Silymarin Restores Regulatory T Cells (Tregs) Function in Multiple Sclerosis (MS) Patients In Vitro.

Dysregulation of the immune system and impairment in the function and number of patient-derived regulatory T cells (Treg) have an important role in multiple sclerosis (MS) pathogenesis. MS patients still receive different medications to overcome the relapses and to slow the disease progression. However, the benefits of these therapies are limited and are accompanied by different side effects. The immunoregulatory effects of Silymarin as a plant-derived flavonoid have shown in studies. In the present study, regulatory T cells (Tregs) were isolated from MS patients who diagnosed as new cases and IFN-ß-treated RRMS patients. Isolated Treg cells were cultured in the presence of different concentrations of Silymarin (50, 100, 150 µM) for 48, 72, and 120 h. Proliferation and activation of Treg cells were assessed by flow cytometry. Also, FOXP3, JAK3, and STAT5 gene expression, IL-10, and TGF-ß production by Tregs were evaluated by real-time PCR and ELISA respectively. The results showed that Silymarin promoted Treg proliferation at 100 µM concentration after 72 h. Additionally, IL-10, TGF-ß levels, and FOXP3, JAK3, and STAT5 gene expression enhanced by Silymarin dose and time dependently. Our preliminary results suggest that the induction and activation of Tregs could be an underlying mechanism of the ancient used herbal medicine Silymarin, providing effective means against autoimmune and inflammatory diseases.
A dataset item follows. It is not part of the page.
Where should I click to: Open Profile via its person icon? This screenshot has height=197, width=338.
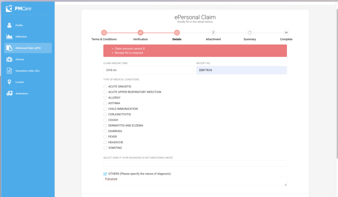pyautogui.click(x=9, y=25)
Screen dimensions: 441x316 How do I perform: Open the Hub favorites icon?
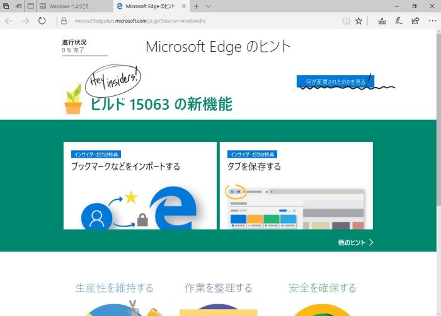pyautogui.click(x=382, y=21)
Immunoregulatory Effects of Silymarin on Proliferation and Activation of Th1 Cells Isolated from Newly Diagnosed and IFN-ß1b-Treated MS Patients.
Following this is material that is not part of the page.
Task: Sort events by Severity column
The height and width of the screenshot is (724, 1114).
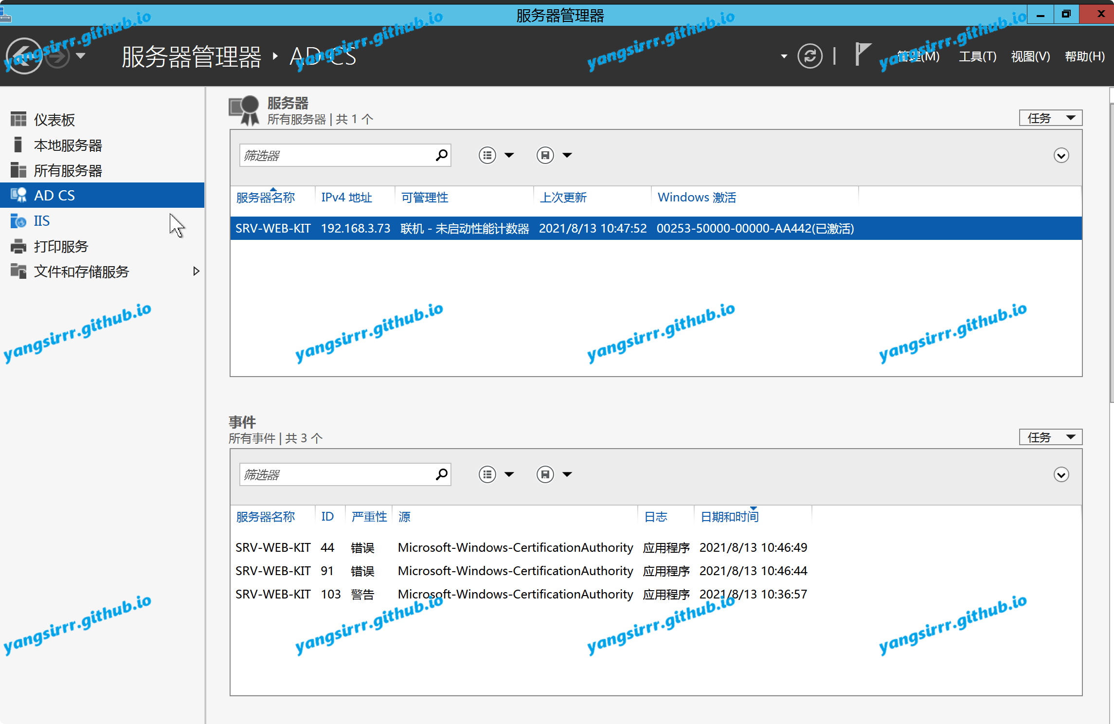Action: 369,517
Multiple sclerosis (MS) is a central nervous system autoimmune disease characterized by demyelination. Autoreactive T cells mainly interferon gamma (IFN-γ) producing T helper cells (Th1) have an important role in MS pathogenesis. Silymarin is a unique blend produced from milk thistle (Silybum marianum) plant which its imunomodulatory role has been indicated in studies. In the present study, the effects of silymarin on isolated Th1 cells were investigated in newly diagnosed MS patients and those who received betaferon. PBMCs were separated from newly diagnosed and IFN-ß-treated MS patients. The Th1 cell isolation from PBMCs was performed using a human Th1 cell isolation kit. Th1 cells were cultured in the presence of silymarin (50, 100, and 150 µM for 48, 72, and 120 h). Th1 cell proliferation and CD69 expression were assessed by flow cytometry. Also, IFN-γ production and T-bet gene expression were measured by ELISA and real-time PCR respectively. In vitro cultured Th1 cells showed that silymarin suppresses Th1 cell proliferation dose and time dependently in newly diagnosed and IFN-ß-treated MS patients in comparison to DMSO control. Also, CD69 expression as an early activation marker was changed after Th1 cell treatment with different doses of silymarin at different times. T-bet gene expression was significantly decreased in Th1 cells isolated from newly diagnosed and IFN-ß-treated RRMS patients after treatment with silymarin compared to DMSO control. Additionally, IFN-γ production by Th1 cells was decreased after treatment silymarin in newly diagnosed patients; however, in IFN-ß treated after 48-h treatment with silymarin, IFN-γ concentration was decreased at concentrations of 100 and 150 µM, and after 120 h, a significant increase was observed in the IFN-γ level at a concentration of 100 µM in comparison with DMSO. Our findings here clearly show that silymarin is an effective regulator for Th1 response in vitro condition. It not only suppresses Th1 proliferating activity but also inhibits T-bet gene expression and IFN-γ production by these cells.